_Tasks to carry out_:
A) Name the five people listed in the passage on the Plantationocene as taking part in the recorded conversation where the term was coined.
B) Copy the passage on the Plantationocene from "The Plantationocene has" up to and including "geological epoch entirely.".

_Extract provided_:

===============

The Plantationocene has been adopted by some scholars, but remains somewhat controversial. Various academics have rejected it for differing reasons: some claim that any alternative to the Anthropocene is unnecessary, while others claim that the Plantationocene inadequately considers Black and Indigenous realities and scholarship on the lasting impacts of plantations, and some reject the -cene framings of modernity as a well-defined geological epoch entirely.

== Origin of the term Plantationocene ==
Plantationocene was coined in October 2014, during a recorded conversation between anthropologist Anna L. Tsing, feminist science and consciousness scholar Donna Haraway, cultural and landscape geographer Kenneth Olwig, anthropologist Noburu Ishikawa, and interdisciplinary biologist in epigenetics Scott Gilbert. The conversation was organized and facilitated by editor Nils Bubandt. The conversation discussed the idea of the Anthropocene, a proposed geological epoch which highlights the way human activity has impacted the global environment, as well as the alternative Capitalocene which centers capitalism as the core driver of climate change.

===============

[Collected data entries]

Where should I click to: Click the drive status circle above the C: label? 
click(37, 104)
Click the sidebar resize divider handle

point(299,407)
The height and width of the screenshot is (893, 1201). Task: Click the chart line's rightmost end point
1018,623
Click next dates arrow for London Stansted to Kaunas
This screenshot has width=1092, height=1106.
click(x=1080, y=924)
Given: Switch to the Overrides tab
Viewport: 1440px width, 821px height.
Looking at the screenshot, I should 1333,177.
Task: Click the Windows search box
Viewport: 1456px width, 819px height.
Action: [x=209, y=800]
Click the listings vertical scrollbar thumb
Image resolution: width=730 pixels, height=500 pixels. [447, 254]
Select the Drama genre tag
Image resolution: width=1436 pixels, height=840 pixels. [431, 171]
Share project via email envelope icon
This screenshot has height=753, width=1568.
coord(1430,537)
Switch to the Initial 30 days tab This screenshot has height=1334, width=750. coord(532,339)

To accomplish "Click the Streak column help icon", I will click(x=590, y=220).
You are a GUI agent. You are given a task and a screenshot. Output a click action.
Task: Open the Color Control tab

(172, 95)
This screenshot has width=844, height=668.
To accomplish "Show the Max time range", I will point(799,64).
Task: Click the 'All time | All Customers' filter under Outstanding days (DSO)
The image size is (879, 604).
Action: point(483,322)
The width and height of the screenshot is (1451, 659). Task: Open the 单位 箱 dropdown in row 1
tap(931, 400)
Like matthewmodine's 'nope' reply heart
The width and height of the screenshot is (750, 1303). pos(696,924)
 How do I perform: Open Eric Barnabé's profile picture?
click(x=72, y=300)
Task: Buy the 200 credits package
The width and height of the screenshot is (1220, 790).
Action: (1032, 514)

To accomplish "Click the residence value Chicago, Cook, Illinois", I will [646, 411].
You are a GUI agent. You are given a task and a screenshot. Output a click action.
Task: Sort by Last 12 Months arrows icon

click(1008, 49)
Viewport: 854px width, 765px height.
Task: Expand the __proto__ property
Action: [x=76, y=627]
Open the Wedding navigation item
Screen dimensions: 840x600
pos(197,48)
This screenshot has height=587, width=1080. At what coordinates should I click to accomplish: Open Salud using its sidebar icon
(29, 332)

===============

_Results in order_:
A) Anna L. Tsing, Donna Haraway, Kenneth Olwig, Noburu Ishikawa, Scott Gilbert

B)
The Plantationocene has been adopted by some scholars, but remains somewhat controversial. Various academics have rejected it for differing reasons: some claim that any alternative to the Anthropocene is unnecessary, while others claim that the Plantationocene inadequately considers Black and Indigenous realities and scholarship on the lasting impacts of plantations, and some reject the -cene framings of modernity as a well-defined geological epoch entirely.